Shakespeare’s Globe in London—a recreation of the original Globe Theatre, which stood a few blocks away before it was destroyed by fire in 1613—was created to honor the achievements of the man who made it famous. An ongoing production of Hamlet there did no such thing. Despite some very fine individual performances, the production was fatally flawed because of the finely tuned commitment to political correctness of the Globe’s new artistic director, Michelle Terry, who made adjustments so flamboyant, even by the standards of contemporary theater, as to undermine the essential power, drama, and humanity of the play itself.
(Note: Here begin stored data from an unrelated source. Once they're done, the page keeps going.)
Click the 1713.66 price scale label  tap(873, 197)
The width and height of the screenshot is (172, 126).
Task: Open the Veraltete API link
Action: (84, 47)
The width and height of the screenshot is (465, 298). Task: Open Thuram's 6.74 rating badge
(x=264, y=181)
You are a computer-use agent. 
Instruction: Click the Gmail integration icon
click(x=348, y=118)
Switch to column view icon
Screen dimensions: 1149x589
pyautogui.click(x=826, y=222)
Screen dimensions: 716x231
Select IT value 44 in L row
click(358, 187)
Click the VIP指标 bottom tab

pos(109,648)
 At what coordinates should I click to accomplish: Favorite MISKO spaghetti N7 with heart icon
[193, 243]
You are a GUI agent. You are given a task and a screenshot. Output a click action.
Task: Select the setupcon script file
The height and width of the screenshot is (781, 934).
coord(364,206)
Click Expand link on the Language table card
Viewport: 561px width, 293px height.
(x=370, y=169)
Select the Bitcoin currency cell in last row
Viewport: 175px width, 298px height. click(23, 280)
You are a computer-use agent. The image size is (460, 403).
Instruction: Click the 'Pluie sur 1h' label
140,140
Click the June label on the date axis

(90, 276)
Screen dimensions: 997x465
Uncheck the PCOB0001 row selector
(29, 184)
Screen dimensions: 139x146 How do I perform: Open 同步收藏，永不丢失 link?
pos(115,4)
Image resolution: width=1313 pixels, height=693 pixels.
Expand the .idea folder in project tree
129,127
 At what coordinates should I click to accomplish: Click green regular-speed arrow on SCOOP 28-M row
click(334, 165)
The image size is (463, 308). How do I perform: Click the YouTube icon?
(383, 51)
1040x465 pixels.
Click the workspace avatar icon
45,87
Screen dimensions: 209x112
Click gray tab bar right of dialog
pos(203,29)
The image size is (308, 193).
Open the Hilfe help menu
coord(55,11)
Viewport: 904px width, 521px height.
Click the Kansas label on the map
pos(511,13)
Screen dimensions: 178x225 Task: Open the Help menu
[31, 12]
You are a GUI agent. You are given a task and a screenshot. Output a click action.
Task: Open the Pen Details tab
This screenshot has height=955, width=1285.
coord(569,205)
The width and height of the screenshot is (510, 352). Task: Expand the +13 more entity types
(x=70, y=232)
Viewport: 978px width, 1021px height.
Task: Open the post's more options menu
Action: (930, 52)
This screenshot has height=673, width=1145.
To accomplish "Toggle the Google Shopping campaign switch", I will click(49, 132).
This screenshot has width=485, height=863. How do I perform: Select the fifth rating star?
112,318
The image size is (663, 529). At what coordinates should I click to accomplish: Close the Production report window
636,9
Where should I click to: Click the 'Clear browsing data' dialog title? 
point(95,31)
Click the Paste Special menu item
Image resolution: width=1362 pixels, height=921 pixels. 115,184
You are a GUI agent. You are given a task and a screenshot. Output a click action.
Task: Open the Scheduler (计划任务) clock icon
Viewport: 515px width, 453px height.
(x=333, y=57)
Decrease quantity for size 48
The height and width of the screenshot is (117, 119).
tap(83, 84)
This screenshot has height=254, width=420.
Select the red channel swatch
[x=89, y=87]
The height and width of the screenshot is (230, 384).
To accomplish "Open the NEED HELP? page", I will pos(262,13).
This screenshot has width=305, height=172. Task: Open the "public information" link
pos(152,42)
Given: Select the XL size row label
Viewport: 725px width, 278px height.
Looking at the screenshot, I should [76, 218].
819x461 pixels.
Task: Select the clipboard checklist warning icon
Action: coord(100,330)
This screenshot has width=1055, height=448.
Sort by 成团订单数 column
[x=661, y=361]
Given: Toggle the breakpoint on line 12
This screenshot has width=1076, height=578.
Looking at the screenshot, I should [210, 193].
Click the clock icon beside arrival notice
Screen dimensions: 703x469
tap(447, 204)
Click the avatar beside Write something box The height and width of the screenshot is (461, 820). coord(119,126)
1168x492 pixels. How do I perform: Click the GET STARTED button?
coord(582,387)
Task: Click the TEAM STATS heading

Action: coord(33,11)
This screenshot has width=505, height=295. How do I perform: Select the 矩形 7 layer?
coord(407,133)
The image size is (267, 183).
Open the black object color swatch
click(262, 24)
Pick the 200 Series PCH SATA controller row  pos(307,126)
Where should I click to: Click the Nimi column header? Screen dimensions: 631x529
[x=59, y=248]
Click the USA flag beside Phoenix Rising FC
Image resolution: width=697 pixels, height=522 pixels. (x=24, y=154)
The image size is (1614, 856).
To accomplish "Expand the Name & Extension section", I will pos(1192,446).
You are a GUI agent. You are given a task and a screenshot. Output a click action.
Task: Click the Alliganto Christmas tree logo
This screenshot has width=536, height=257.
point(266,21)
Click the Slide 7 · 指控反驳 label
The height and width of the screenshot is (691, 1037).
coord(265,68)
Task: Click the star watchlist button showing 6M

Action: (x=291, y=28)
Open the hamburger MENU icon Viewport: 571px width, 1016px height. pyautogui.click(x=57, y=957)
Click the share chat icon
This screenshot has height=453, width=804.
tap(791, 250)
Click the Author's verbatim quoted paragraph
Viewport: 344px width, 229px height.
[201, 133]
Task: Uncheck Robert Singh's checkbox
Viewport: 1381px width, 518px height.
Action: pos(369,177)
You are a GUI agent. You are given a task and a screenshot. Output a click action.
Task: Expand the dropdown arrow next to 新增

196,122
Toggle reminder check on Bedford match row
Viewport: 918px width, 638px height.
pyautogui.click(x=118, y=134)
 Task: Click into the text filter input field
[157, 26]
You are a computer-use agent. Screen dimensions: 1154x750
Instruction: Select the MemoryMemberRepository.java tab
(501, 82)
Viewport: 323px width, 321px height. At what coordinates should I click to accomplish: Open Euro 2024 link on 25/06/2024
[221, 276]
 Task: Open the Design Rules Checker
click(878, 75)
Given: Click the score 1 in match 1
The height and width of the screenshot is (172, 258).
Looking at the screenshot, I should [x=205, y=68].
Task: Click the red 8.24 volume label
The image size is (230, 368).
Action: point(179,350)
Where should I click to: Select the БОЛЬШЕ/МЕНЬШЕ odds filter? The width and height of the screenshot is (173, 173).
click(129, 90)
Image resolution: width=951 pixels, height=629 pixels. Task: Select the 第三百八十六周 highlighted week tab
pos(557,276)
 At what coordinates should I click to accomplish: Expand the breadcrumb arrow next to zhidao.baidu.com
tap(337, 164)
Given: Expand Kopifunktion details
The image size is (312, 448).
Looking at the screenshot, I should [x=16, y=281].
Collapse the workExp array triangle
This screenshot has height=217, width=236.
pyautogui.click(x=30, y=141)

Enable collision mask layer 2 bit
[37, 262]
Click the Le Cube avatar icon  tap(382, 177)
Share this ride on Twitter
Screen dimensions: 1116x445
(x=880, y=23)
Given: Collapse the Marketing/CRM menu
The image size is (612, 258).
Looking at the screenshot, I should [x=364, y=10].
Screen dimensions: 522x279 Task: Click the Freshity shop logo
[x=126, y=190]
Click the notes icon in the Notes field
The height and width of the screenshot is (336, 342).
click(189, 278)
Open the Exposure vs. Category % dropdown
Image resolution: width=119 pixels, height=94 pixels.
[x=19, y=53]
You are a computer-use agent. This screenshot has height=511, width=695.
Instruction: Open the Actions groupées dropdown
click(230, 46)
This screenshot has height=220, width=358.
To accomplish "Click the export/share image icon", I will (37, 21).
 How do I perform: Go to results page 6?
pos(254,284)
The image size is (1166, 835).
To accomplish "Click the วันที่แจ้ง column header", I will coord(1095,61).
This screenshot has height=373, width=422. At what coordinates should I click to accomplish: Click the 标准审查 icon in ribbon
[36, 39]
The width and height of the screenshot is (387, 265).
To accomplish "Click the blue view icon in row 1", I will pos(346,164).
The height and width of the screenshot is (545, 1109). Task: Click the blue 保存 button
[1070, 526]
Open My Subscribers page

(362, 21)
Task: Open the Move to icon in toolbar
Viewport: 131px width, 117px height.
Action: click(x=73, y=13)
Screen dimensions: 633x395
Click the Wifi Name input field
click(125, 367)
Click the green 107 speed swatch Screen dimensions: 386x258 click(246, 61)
This is unfortunate, especially because the text itself warns ambitious artistic directors against the dangers of self-referential innovation. In Act III, Hamlet explains his own theory of art while preparing for the play within the play,

. . . for anything so overdone is from the purpose of playing, whose end, both at the first and now, was and is, to hold, as ’twere, the mirror up to nature; to show virtue her own feature, scorn her own image, and the very age and body of the time his form and pressure. Now this overdone or come tardy off, though it make the unskillful laugh, cannot but make the judicious grieve . . .

Sadly beholden to politically correct ephemera, this recent production holds a mirror up not to nature but to the absurdities of our current age. Terry’s attempts to shock the bourgeois sensibilities of the legions of students and tourists who flock to the Globe for a taste of Shakespeare in England seem hollow and formulaic. The problem is that the middle-class audience is in on the joke—everyone is a bohemian now; and so no one is.

Rather than make the “predictable” (and therefore unacceptably mainstream) decision to cast a female actress with tragic depth, subtlety, and onstage gravitas, Terry delivers the unusual spectacle of a tall, thin, ostentatiously male Ophelia played by Shubham Saraf. He plays opposite a diminutive and very female Hamlet played by . . . Michelle Terry, who cast herself in the title role. The shame of this casting choice is that Saraf demonstrates great ability while delivering a fine performance despite being kneecapped by his director. This should not require saying, but, well, here we are: the pairing of a tall male Ophelia and short, antic, female Hamlet dressed in an Andy Pandy costume makes no sense and robs the relationship—and thus the play—of its essential tension and expressive power.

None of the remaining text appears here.